TASK ITEM - Look through the listing below for the word "with" and copy every line where it occurs.

MATERIAL TO PROCESS -
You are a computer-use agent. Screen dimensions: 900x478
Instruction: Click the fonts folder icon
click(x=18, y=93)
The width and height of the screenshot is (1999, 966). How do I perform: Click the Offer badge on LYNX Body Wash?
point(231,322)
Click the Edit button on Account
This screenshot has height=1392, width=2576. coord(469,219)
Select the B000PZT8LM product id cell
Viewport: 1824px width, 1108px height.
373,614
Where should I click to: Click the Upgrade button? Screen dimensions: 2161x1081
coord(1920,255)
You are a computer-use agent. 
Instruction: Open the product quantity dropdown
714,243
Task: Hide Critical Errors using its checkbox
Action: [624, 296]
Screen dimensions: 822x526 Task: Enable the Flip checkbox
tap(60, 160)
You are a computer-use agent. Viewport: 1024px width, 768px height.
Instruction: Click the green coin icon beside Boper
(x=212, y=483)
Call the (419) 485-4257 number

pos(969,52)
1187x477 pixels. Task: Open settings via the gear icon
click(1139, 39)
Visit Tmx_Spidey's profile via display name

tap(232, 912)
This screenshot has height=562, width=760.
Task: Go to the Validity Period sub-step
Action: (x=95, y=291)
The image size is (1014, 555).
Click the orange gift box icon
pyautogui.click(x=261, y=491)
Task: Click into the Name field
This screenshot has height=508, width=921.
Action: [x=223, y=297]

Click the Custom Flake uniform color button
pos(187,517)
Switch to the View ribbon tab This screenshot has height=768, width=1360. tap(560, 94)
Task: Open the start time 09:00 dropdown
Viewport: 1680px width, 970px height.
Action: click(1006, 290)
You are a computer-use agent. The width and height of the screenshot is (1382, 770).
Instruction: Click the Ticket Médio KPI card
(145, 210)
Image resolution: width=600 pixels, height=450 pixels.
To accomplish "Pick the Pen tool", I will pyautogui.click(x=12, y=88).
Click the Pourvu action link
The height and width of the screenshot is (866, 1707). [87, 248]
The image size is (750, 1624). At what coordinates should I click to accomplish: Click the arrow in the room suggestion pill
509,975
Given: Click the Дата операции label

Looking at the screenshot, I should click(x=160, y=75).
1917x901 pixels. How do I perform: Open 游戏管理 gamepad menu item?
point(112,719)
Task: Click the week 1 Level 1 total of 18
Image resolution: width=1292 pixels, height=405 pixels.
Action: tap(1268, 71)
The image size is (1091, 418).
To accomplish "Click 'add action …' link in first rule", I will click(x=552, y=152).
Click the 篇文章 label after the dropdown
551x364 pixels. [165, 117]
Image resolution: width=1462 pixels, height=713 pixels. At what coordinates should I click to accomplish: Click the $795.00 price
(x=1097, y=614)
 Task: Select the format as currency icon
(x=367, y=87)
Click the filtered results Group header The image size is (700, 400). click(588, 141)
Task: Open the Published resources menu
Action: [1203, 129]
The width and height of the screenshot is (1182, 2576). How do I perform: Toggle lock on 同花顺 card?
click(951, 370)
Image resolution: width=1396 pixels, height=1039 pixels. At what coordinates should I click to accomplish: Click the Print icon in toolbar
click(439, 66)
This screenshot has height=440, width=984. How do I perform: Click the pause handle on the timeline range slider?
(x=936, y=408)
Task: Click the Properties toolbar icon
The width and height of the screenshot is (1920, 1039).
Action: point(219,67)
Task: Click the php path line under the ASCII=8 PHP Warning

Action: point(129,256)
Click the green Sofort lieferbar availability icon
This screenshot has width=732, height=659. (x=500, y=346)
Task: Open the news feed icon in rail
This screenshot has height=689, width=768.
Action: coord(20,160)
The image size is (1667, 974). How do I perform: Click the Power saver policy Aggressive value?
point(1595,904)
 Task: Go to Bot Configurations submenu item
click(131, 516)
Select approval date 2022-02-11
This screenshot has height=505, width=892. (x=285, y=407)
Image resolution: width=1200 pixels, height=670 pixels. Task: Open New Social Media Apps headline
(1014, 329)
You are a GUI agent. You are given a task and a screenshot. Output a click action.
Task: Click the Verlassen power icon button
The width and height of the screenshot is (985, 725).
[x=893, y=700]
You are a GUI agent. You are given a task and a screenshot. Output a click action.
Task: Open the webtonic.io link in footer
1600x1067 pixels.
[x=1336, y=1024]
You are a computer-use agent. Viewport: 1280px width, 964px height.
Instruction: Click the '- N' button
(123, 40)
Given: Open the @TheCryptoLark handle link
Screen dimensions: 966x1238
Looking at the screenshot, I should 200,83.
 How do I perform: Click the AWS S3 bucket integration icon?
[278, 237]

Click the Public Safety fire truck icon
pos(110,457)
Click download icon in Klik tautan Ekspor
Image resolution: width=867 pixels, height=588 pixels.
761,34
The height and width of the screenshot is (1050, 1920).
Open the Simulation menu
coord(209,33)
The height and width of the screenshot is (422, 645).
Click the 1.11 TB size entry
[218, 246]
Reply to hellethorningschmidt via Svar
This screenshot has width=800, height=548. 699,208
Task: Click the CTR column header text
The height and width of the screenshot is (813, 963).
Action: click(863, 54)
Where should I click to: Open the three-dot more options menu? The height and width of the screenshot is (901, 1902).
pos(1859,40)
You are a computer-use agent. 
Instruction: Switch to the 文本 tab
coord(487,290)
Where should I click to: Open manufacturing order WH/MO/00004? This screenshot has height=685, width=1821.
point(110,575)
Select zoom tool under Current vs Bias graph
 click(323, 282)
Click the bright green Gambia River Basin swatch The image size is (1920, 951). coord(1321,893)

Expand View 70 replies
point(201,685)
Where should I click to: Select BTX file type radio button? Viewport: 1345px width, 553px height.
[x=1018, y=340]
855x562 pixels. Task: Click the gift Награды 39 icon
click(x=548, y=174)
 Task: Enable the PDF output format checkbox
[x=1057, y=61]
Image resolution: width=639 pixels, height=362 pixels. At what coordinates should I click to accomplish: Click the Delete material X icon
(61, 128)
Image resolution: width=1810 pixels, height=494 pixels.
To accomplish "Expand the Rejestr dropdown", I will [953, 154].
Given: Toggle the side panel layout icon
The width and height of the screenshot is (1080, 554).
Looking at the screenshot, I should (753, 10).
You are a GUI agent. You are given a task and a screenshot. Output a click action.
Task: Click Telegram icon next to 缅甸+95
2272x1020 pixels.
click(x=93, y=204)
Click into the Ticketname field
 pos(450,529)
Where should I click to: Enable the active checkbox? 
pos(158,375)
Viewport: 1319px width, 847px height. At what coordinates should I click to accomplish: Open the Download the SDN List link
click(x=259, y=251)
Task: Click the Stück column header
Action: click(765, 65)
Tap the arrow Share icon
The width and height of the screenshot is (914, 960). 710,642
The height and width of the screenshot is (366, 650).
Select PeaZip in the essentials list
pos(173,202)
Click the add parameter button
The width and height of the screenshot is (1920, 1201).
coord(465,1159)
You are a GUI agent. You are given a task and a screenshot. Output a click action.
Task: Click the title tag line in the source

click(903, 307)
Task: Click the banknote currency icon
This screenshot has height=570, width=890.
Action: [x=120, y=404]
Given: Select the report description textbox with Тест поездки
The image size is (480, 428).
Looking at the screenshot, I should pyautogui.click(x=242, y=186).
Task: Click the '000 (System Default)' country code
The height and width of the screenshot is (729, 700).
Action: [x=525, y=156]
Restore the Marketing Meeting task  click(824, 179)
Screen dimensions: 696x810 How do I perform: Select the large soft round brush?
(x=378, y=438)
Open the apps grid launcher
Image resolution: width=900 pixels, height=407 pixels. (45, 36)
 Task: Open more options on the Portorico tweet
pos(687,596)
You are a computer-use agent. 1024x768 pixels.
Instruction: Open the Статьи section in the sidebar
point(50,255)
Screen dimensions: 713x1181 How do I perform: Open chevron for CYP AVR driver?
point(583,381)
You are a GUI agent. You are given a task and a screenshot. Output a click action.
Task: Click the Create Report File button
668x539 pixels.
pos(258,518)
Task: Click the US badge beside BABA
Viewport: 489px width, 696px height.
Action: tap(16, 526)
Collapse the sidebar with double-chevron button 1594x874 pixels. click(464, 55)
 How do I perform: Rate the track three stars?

YOUR SOLUTION -
Given: Select the report description textbox with Тест поездки
Collapse the sidebar with double-chevron button 1594x874 pixels. click(464, 55)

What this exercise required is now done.